Earthquake AI: Predicting Seismic Risk for Turkey With Machine Learning

We built a machine learning model that estimates earthquake probability by magnitude band for 10 regions across Turkey and surrounding seismic zones — and benchmarked it against global seismic models.

Eren Bostan March 15, 2026 7 min read

Turkey sits at the convergence of the Eurasian, Anatolian, and Arabian tectonic plates. It is one of the most seismically active countries in the world. The 1999 İzmit earthquake killed over 17,000 people. The 2023 Kahramanmaraş earthquakes killed over 50,000. Seismic risk here is not theoretical — it is a present, recurring condition that affects millions of people's decisions about where to live, what to build, and how to prepare.

We built Earthquake AI to ask a specific question: can a machine learning model, trained on historical seismic data, produce meaningful probability estimates for earthquake occurrence in different regions — and if so, how does that model perform compared to existing global seismic hazard frameworks?

What We Built

The system is a web application that provides earthquake probability estimates across 10 regions covering Turkey and the surrounding seismic geography. Each estimate is band-based: rather than predicting a single magnitude, the model outputs probability distributions across magnitude bands — M4–M5, M5–M6, M6–M7, and M7+. This reflects how seismic hazard is actually discussed and used in engineering and policy contexts.
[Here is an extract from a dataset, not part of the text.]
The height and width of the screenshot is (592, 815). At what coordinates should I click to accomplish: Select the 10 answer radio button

A personal risk report feature aggregates regional probability estimates, historical frequency data, and distance-from-fault information into a user-readable risk profile for a specified location. The goal is to translate technical probability estimates into something actionable for individuals and organizations.

The Model Architecture

The core of the system is a champion-competitor model architecture. Rather than deploying a single model, we run a pool of candidate models continuously evaluated against incoming seismic data. The "champion" model is the current best performer on a defined accuracy metric. Competitor models are either updated versions of the champion or alternative approaches that are evaluated in parallel.

When a competitor model outperforms the champion on a statistically significant sample of recent events, it replaces the champion. This allows the system to improve continuously as new seismic data is collected, without requiring manual retraining decisions.
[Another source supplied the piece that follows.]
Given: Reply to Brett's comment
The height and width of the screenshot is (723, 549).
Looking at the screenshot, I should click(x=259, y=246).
Each model in the pool takes 102 features as input. These include seismic features (recent micro-earthquake frequency in surrounding zones, depth distribution of recent activity, strain rate estimates, time since last significant event per fault segment), geographic features (proximity to known fault systems, crustal thickness estimates, regional geological classifications), and temporal features (seasonal patterns in seismic activity, which appear in the historical record for some regions).

Ten Regions, Different Data Densities

The 10 regions covered are not uniform in data quality. The Marmara region, which includes Istanbul, has the densest seismic monitoring network in Turkey — the Kandilli Observatory and AFAD maintain extensive instrumentation, and every micro-earthquake is recorded and catalogued. Historical records here go back centuries for major events and decades for instrumentally recorded events.

Other regions — particularly in eastern Anatolia and across the Syrian border zone — have sparser instrumentation and less complete historical records. This creates a real modelling problem: the regions where prediction accuracy matters most (high-risk zones with historically catastrophic events) are often the regions with the least complete data.

We handle this by widening uncertainty bands for data-sparse regions and explicitly reporting prediction confidence alongside probability estimates. A prediction with a narrow confidence interval in a data-rich region means something different than the same nominal probability in a region where the historical record has gaps.

Benchmarking Against Global Models

Part of the project was comparative: how does a locally-trained ML model compare against established global seismic hazard frameworks for the same regions?

We benchmarked against two reference frameworks that publish probabilistic seismic hazard assessments for Turkey: the Global Earthquake Model (GEM) Foundation's hazard data, and the USGS PAGER regional hazard estimates. These frameworks use physics-based approaches — they model fault geometry, slip rates, and rupture propagation mechanics directly, rather than learning from historical data statistically.

The comparison is not straightforward, because the frameworks produce different output types and use different probability windows. We normalized the outputs to a common format: probability of exceeding magnitude thresholds in a 50-year window, disaggregated by the same regional boundaries we use.

The results were instructive. For the Marmara and Aegean regions, where historical data is dense and fault systems are well-characterised, our ML model's estimates aligned closely with the physics-based frameworks. For eastern Anatolian regions where the 2023 earthquakes occurred, there were more significant divergences — which raised questions about whether the divergence reflected genuine differences in how the approaches model that specific fault system, or whether it reflected gaps in the historical training data that the ML model couldn't overcome.

Personal Risk Reports

Beyond the regional probability estimates, the application generates personal risk reports for specific locations. A user enters an address or coordinates, and the system produces a report that combines regional seismic probability estimates with site-specific factors: distance to the nearest major fault, local geological conditions where data is available, and a historical frequency count of significant events within specified distances.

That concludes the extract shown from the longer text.